[Stored records]
'''
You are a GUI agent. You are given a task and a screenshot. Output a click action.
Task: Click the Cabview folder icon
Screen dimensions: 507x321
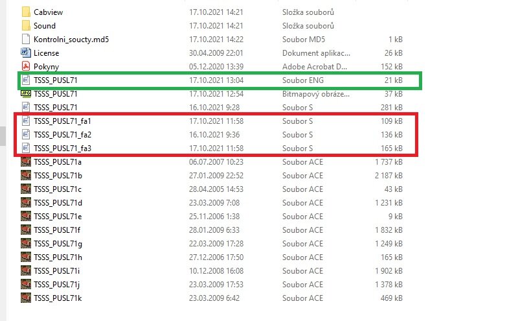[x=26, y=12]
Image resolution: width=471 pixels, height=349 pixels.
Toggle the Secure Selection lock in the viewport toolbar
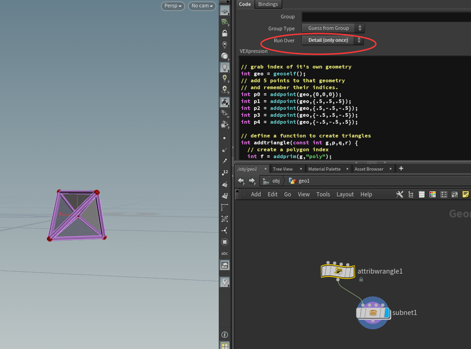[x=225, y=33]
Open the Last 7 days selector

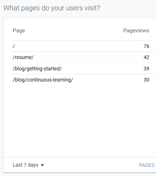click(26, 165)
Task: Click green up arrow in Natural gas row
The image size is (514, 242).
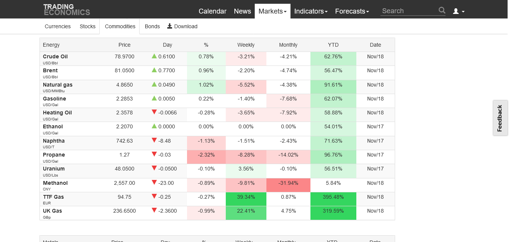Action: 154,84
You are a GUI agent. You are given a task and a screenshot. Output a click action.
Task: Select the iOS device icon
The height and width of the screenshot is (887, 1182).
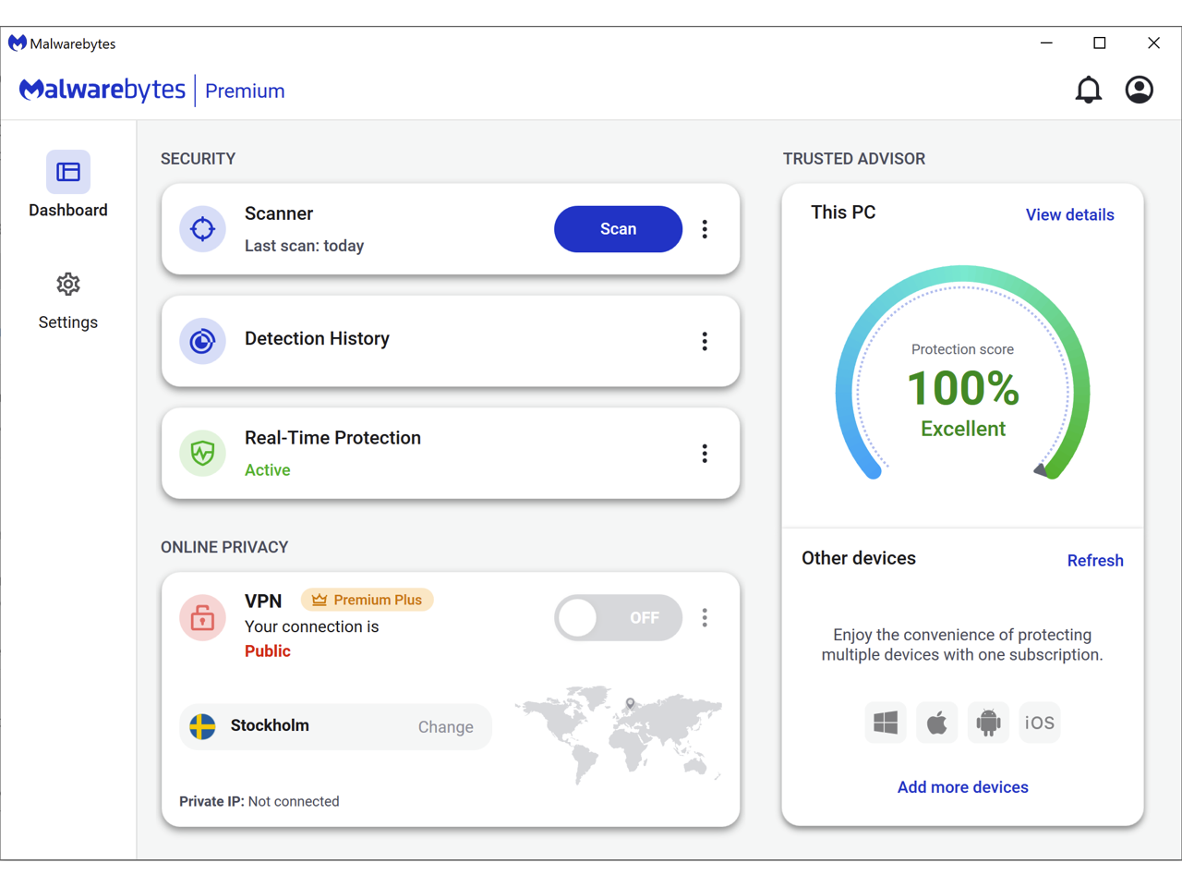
'''
GOAL OF THE EXERCISE: Write out the data above precisely. Pictures stay out.

SOLUTION FOR THIS PROBLEM:
You are a GUI agent. You are given a task and a screenshot. Output a click action.
Task: Click the Cabview folder icon
Screen dimensions: 507x321
[x=26, y=12]
Image resolution: width=471 pixels, height=349 pixels.
Toggle the Secure Selection lock in the viewport toolbar
[x=225, y=33]
Open the Last 7 days selector

click(26, 165)
Task: Click green up arrow in Natural gas row
The image size is (514, 242).
Action: 154,84
You are a GUI agent. You are given a task and a screenshot. Output a click action.
Task: Select the iOS device icon
The height and width of the screenshot is (887, 1182).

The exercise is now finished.